## Work instructions
Copy each line containing "June" from the listing below.

## The data
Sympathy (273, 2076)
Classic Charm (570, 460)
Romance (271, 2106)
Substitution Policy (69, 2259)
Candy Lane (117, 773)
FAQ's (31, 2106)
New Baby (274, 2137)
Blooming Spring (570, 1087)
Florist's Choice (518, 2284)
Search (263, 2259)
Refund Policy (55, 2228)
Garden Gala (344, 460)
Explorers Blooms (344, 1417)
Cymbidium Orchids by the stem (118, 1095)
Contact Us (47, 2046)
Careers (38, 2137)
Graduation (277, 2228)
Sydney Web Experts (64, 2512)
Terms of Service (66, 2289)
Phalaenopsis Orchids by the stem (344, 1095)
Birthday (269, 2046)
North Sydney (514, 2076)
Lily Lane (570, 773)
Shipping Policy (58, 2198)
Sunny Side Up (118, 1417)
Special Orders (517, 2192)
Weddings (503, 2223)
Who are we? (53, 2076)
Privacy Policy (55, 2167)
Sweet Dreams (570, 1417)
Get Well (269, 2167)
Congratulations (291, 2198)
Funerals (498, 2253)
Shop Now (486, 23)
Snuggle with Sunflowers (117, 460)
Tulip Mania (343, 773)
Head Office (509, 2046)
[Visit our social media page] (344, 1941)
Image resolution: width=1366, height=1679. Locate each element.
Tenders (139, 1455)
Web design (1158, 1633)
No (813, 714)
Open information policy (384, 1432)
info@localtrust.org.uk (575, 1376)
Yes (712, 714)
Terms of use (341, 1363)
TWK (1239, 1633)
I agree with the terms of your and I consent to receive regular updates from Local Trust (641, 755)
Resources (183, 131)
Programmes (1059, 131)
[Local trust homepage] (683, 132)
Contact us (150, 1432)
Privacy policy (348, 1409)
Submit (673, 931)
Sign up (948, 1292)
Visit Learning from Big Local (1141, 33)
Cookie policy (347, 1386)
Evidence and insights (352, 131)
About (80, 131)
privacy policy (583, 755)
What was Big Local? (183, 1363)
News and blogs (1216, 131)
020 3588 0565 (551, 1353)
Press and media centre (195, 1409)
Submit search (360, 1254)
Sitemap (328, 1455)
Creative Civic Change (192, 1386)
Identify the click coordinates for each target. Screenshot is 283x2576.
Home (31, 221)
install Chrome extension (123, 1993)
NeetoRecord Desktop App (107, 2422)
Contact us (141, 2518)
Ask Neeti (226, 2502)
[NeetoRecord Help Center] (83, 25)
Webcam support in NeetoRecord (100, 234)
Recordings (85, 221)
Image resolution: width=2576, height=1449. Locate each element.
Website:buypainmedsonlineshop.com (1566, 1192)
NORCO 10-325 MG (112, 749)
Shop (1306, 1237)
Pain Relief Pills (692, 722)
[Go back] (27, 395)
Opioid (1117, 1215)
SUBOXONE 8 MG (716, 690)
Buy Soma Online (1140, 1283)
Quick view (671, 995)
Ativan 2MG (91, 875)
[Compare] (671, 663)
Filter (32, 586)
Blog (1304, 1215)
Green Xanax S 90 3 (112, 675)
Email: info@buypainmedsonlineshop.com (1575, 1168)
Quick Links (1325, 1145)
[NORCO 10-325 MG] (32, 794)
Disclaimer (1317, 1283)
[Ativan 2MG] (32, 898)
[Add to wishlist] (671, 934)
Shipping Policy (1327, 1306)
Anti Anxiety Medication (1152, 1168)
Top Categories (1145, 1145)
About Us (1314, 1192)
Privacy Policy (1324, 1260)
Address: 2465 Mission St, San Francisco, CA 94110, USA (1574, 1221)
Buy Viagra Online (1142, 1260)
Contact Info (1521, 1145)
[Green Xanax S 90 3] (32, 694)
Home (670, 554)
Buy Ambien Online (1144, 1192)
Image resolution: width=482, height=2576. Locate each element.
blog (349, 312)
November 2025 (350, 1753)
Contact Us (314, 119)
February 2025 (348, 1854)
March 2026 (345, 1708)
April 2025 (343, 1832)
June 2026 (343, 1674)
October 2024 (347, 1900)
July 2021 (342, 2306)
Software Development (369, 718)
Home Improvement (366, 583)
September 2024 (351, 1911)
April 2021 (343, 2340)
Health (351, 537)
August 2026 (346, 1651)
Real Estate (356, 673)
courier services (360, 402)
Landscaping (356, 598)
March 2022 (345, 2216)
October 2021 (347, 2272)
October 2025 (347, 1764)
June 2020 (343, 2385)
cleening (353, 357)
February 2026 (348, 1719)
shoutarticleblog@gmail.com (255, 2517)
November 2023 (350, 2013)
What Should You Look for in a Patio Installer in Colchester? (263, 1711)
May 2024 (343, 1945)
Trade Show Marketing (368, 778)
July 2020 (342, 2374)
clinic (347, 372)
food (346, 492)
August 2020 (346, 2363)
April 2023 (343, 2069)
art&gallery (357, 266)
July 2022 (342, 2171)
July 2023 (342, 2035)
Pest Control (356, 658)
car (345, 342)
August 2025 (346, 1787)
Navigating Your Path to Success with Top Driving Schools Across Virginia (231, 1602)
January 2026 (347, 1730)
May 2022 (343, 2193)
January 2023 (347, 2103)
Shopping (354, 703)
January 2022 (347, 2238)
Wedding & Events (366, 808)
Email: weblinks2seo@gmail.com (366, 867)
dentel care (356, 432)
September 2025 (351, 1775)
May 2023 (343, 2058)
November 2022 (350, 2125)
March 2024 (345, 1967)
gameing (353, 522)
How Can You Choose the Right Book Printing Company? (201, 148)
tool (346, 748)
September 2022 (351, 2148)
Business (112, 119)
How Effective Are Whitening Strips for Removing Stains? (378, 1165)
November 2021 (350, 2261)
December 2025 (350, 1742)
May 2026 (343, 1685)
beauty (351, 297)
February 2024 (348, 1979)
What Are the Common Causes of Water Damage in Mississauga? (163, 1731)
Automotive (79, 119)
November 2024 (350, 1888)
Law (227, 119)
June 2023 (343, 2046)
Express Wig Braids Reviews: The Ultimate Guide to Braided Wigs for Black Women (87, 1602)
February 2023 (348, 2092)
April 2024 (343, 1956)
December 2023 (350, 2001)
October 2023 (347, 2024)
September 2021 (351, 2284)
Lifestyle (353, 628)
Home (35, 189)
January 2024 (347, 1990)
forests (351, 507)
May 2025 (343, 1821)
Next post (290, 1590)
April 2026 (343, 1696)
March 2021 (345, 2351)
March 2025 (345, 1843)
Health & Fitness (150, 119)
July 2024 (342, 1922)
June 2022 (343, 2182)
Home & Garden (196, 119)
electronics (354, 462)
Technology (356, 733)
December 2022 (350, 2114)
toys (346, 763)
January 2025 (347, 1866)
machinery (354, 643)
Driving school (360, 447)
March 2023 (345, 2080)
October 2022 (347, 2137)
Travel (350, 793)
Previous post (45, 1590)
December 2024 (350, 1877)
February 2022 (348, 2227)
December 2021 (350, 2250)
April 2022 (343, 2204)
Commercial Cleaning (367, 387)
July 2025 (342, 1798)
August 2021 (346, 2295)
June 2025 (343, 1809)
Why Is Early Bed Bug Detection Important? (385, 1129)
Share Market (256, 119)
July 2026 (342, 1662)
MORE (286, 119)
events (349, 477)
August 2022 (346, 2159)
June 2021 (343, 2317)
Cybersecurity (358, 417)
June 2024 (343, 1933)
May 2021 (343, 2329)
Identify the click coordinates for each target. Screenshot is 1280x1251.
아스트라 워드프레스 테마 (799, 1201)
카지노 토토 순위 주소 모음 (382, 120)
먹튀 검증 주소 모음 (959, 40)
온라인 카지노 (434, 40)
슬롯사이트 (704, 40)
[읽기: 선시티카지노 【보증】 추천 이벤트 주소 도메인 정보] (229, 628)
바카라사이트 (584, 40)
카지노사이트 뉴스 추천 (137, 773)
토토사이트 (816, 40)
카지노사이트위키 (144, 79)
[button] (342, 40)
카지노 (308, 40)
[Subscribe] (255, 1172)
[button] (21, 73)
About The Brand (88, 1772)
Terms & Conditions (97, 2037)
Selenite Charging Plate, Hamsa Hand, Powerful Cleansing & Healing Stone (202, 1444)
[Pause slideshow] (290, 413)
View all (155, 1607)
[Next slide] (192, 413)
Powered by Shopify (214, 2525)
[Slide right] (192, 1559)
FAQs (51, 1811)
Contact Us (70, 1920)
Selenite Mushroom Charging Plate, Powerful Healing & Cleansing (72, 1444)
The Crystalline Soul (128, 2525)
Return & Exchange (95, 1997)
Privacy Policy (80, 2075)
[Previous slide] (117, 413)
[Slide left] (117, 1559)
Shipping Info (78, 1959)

## Result for this task
June 2026 (343, 1674)
June 2020 (343, 2385)
June 2023 (343, 2046)
June 2022 (343, 2182)
June 2025 (343, 1809)
June 2021 (343, 2317)
June 2024 (343, 1933)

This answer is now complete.